TESTO FORNITO =>
==============================

Conflitto e cooperazione
È scomparsa nei giorni scorsi Elinor Ostrom, prima donna a ricevere il premio Nobel per l'economia. Riproponiamo un articolo realizzato in occasione dell'assegnazione dell'ambito riconoscimento
Perché un grande produttore di gomme, si fabbrica in casa la corda d'acciaio che serve a produrre le sue gomme, ma compra i pasti per mensa degli operai da un'impresa di catering invece di cucinarli da sé? E perché quando andiamo in pizzeria con un gruppo di amici e paghiamo “alla romana”, di solito spendiamo di più di quanto non avevamo intenzione di spendere? Questi sono due temi che per quanto diversi tra loro, sono accomunati da un fatto: il comportamento che osserviamo, l'esito finale delle nostre scelte è il frutto di una tensione ineliminabile tra conflitto e cooperazione.
La produzione e lo scambio di beni economici sono attività che per loro natura originano varie forme di conflitto di interesse. Tra l'imprenditore, per esempio, che vuole ottenere il massimo della produzione pagando meno possibile il lavoratore, e quest'ultimo che al contrario desidera un salario alto e un lavoro non troppo pesante. O pensiamo al venditore che punta ad un prezzo di vendita elevato, e il compratore che invece spera di spendere il meno possibile. Simili conflitti si verificano anche quando la produzione di un certo servizio è finanziata dallo Stato o anche quando, più semplicemente, un gruppo di privati cittadini cerca un accordo su come gestire una proprietà comune. Chi di noi partecipa alle riunione condominiali sa di cosa parlo.

==============================

RIGHE DI DATI =>

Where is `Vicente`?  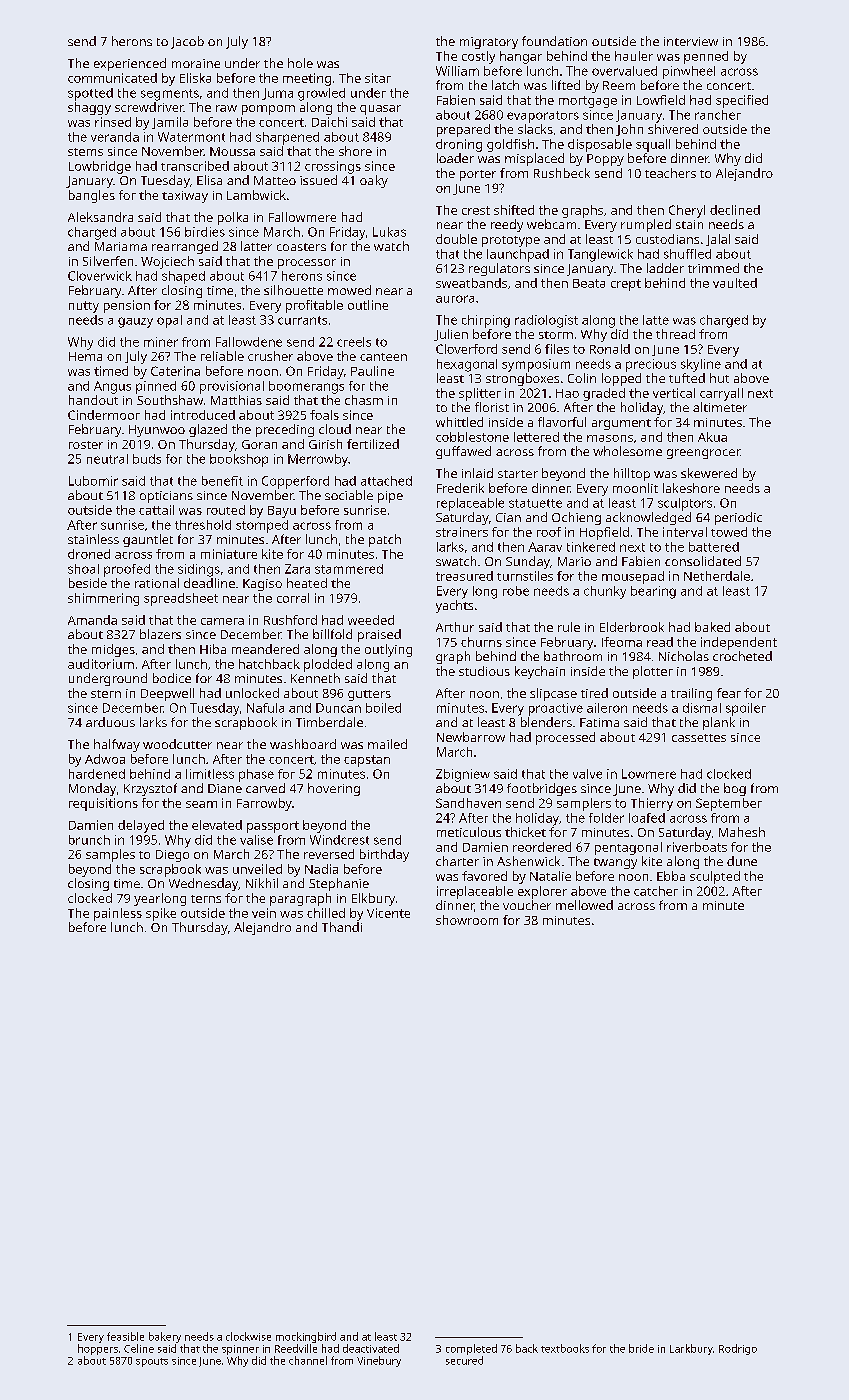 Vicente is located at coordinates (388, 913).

==============================

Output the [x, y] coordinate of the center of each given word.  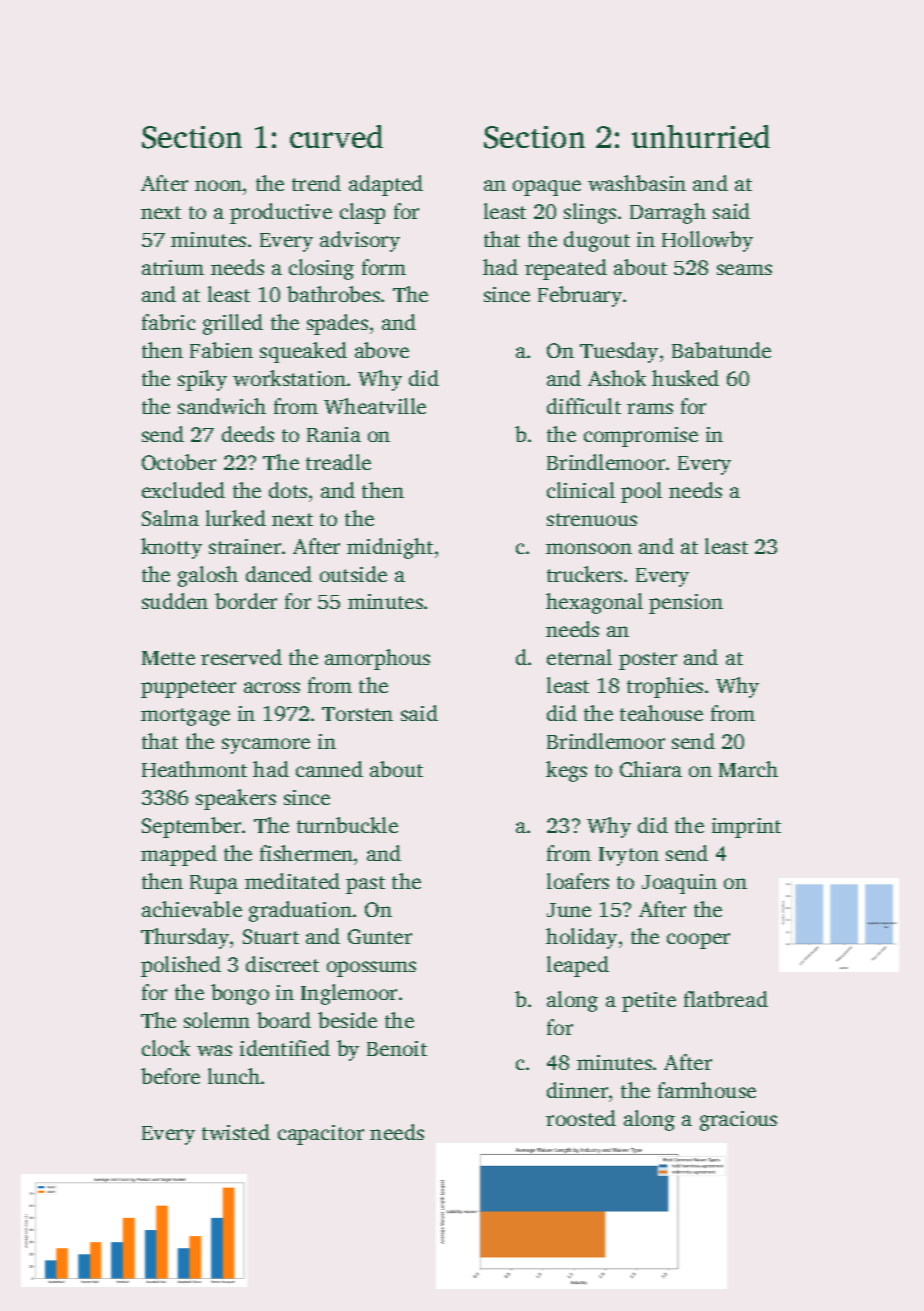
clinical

==============================

OBIETTIVO 1 =>
Cita alla lettera il brano del testo su conflitto e cooperazione che inizia con le parole "La produzione e" e si chiude dopo le parole "di cosa parlo.".
OBIETTIVO 2 =>
Scrivi il seguito del testo su conflitto e cooperazione, partendo dalla frase successiva all'ultima riportata.

RISULTATO 1 =>
La produzione e lo scambio di beni economici sono attività che per loro natura originano varie forme di conflitto di interesse. Tra l'imprenditore, per esempio, che vuole ottenere il massimo della produzione pagando meno possibile il lavoratore, e quest'ultimo che al contrario desidera un salario alto e un lavoro non troppo pesante. O pensiamo al venditore che punta ad un prezzo di vendita elevato, e il compratore che invece spera di spendere il meno possibile. Simili conflitti si verificano anche quando la produzione di un certo servizio è finanziata dallo Stato o anche quando, più semplicemente, un gruppo di privati cittadini cerca un accordo su come gestire una proprietà comune. Chi di noi partecipa alle riunione condominiali sa di cosa parlo.

RISULTATO 2 =>
Se è vero che questi conflitti sono ineludibili è altrettanto vero che possono, anzi devono essere regolati. L'analisi di tali regole, del loro funzionamento e della loro applicazione è ciò di cui si occupa l'economia della governance, ambito di studi venuto oggi alla ribalta con l'assegnazione del premio Nobel per l'economia 2009 a Oliver Williamson ed Elinor Ostrom.
Williamson è un economista dell'Università della California, che nella sua carriera si è principalmente interessato al rapporto che esiste tra imprese e mercato. Perché alcune transazioni avvengono nel mercato e altre invece danno vita ad organizzazioni di livello intermedio come le imprese? Perché, in altre parole, a volte compriamo le cose, altre volte le produciamo? Sviluppando le idee originali del suo maestro, Ronald Coase, anche lui premio Nobel nel 1991, Williamson dimostra che dietro tale scelta possono esserci ragioni di efficienza. Quando infatti le transazioni sono molto complesse e quando il capitale fisico ed umano necessari sono fortemente specifici, allora sarà più conveniente che tali scambi avvengano all'interno di un'impresa. Nascerà allora un insieme di regole gerarchiche basate essenzialmente sul potere.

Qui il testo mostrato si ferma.